Copy the following items verbatim, from the line with "This screenshot has height=828, width=1145." to the line with "pyautogui.click(x=182, y=931)", including both of those lines.

**LISTED ENTRIES**
---*---
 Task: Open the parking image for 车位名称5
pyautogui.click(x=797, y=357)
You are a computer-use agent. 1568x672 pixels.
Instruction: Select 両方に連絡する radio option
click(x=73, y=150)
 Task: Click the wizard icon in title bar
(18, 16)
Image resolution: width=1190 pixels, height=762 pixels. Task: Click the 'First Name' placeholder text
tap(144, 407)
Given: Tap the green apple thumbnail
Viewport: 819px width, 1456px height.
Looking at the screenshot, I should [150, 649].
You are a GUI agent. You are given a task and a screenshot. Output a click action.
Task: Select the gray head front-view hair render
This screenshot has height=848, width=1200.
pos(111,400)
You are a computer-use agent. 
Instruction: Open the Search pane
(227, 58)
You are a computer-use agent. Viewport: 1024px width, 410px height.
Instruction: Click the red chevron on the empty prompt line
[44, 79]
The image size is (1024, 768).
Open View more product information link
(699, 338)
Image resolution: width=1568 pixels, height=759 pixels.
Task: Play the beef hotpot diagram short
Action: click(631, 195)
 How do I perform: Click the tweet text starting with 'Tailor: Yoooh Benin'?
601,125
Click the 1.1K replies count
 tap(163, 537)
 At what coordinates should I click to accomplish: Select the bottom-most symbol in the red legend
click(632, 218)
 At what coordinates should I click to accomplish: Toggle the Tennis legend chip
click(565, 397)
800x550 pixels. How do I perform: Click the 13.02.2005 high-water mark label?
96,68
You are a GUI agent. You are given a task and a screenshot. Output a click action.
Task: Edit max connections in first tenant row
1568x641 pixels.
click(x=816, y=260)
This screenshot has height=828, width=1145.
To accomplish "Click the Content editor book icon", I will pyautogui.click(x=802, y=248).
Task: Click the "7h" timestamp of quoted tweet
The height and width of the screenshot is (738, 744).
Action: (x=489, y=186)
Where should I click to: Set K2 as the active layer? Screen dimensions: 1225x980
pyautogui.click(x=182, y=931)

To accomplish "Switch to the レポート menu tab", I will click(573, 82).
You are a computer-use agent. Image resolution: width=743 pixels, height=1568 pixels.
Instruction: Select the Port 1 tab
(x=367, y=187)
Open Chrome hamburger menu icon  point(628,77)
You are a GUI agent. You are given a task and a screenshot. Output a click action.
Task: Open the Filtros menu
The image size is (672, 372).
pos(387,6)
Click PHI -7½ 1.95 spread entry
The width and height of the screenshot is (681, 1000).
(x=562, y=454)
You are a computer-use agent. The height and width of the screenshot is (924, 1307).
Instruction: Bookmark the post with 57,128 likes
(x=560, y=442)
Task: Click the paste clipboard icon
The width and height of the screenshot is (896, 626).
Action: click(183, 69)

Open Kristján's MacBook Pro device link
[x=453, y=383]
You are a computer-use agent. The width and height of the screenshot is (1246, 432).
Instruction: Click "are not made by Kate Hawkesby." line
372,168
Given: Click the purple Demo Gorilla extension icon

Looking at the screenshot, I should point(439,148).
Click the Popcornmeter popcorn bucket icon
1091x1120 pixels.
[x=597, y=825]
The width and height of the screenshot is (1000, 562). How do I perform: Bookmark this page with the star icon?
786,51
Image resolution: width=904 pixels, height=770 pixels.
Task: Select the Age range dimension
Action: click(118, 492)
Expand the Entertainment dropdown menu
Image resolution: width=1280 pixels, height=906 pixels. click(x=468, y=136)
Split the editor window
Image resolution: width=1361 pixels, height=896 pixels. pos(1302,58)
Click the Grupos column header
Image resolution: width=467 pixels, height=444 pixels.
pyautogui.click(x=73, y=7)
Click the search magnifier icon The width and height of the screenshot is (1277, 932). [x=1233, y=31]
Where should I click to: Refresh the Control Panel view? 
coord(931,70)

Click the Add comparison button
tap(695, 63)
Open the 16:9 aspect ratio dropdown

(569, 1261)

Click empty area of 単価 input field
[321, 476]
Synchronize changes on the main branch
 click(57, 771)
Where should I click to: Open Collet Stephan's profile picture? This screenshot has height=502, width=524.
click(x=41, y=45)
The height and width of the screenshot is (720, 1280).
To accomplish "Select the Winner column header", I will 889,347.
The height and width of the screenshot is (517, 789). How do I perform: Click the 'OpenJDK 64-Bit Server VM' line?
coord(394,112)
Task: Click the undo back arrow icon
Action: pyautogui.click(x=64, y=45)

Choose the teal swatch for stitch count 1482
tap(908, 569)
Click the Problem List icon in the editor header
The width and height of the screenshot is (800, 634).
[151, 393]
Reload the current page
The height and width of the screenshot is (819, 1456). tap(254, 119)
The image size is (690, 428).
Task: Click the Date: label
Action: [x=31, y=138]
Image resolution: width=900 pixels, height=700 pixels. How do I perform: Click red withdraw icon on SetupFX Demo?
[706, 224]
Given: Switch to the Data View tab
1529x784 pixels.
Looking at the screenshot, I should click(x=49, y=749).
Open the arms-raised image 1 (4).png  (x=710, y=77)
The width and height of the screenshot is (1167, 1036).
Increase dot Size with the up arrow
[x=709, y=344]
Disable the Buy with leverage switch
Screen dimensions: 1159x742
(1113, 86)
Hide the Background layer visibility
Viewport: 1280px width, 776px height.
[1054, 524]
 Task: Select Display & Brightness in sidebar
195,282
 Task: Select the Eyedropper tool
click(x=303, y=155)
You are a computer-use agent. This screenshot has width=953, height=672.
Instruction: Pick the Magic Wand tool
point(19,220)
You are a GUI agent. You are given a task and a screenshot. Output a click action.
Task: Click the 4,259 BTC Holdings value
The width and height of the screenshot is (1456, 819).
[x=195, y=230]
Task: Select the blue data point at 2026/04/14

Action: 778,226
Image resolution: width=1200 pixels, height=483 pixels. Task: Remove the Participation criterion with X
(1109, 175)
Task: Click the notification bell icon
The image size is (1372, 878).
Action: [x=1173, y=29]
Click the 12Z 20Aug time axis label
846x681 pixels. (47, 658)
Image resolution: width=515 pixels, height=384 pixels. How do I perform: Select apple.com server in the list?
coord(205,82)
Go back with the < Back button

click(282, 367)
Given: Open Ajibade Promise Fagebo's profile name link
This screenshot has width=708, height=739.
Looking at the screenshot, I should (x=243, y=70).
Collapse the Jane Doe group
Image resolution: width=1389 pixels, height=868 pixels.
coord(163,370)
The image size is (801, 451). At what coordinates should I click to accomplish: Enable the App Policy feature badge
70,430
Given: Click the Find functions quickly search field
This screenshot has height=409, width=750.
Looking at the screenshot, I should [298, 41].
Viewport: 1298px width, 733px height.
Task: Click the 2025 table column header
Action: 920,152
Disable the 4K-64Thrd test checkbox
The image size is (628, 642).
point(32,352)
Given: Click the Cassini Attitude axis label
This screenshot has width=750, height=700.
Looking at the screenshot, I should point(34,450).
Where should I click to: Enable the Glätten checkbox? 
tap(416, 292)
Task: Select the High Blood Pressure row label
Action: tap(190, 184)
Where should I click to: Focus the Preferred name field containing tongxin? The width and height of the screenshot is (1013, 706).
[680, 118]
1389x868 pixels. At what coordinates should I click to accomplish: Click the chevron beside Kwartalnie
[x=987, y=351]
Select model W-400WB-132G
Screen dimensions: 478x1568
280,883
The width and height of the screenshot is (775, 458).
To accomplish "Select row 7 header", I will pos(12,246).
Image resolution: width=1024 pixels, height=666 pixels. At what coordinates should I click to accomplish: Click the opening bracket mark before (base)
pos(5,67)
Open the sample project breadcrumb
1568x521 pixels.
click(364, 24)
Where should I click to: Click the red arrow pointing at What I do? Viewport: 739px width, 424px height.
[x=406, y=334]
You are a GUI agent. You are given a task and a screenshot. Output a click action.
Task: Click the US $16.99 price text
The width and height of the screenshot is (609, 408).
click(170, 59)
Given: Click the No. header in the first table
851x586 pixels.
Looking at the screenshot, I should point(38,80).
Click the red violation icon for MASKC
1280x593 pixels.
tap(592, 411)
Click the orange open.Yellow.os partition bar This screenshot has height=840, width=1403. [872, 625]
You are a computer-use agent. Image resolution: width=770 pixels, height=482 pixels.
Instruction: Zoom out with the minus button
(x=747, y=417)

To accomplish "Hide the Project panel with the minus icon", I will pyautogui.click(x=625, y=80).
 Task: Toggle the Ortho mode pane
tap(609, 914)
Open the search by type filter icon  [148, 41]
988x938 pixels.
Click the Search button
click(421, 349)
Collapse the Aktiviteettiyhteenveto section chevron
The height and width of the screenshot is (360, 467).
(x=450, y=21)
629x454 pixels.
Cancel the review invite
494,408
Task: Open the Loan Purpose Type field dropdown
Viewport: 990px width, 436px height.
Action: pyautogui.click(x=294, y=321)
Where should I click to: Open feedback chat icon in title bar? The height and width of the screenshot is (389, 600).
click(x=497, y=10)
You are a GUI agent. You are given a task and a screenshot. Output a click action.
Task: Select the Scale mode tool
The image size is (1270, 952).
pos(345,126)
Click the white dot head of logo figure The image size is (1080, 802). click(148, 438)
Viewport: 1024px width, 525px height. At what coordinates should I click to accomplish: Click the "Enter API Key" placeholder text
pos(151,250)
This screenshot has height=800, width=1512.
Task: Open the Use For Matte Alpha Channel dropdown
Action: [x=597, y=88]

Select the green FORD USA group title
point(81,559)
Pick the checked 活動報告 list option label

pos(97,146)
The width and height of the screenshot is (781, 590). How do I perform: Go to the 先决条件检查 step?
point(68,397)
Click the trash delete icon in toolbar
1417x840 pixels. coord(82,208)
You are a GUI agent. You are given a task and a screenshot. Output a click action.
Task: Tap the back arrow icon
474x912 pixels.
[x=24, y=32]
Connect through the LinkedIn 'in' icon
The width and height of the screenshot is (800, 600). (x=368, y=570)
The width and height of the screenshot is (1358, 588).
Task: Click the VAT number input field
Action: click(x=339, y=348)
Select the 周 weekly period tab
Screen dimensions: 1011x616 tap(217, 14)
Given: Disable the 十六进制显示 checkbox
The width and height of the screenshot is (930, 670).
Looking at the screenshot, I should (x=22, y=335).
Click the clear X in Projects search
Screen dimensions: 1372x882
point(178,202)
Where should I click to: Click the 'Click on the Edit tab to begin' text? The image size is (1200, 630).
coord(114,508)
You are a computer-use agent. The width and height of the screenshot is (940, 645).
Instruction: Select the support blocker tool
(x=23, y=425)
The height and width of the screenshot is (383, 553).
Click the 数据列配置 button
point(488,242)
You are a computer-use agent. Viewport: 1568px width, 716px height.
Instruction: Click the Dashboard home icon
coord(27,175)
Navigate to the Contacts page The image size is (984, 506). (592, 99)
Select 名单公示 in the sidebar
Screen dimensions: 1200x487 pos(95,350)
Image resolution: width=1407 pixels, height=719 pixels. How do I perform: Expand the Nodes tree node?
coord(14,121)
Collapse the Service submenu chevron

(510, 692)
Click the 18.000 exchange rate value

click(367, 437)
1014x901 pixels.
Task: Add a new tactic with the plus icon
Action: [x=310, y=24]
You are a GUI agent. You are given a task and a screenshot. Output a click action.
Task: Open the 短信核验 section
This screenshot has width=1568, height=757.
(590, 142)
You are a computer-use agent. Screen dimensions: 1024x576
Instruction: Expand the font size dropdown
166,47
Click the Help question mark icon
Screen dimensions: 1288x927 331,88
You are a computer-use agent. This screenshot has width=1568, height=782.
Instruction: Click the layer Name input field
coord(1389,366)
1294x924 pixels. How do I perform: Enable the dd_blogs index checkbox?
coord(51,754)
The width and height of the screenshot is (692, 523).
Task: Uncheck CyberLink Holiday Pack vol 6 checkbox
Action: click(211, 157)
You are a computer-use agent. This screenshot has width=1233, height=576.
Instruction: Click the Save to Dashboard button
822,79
---*---
**RESPONSE TO THE EXERCISE**
This screenshot has height=828, width=1145.
To accomplish "Click the Content editor book icon", I will pyautogui.click(x=802, y=248).
Task: Click the "7h" timestamp of quoted tweet
The height and width of the screenshot is (738, 744).
Action: (x=489, y=186)
Where should I click to: Set K2 as the active layer? Screen dimensions: 1225x980
pyautogui.click(x=182, y=931)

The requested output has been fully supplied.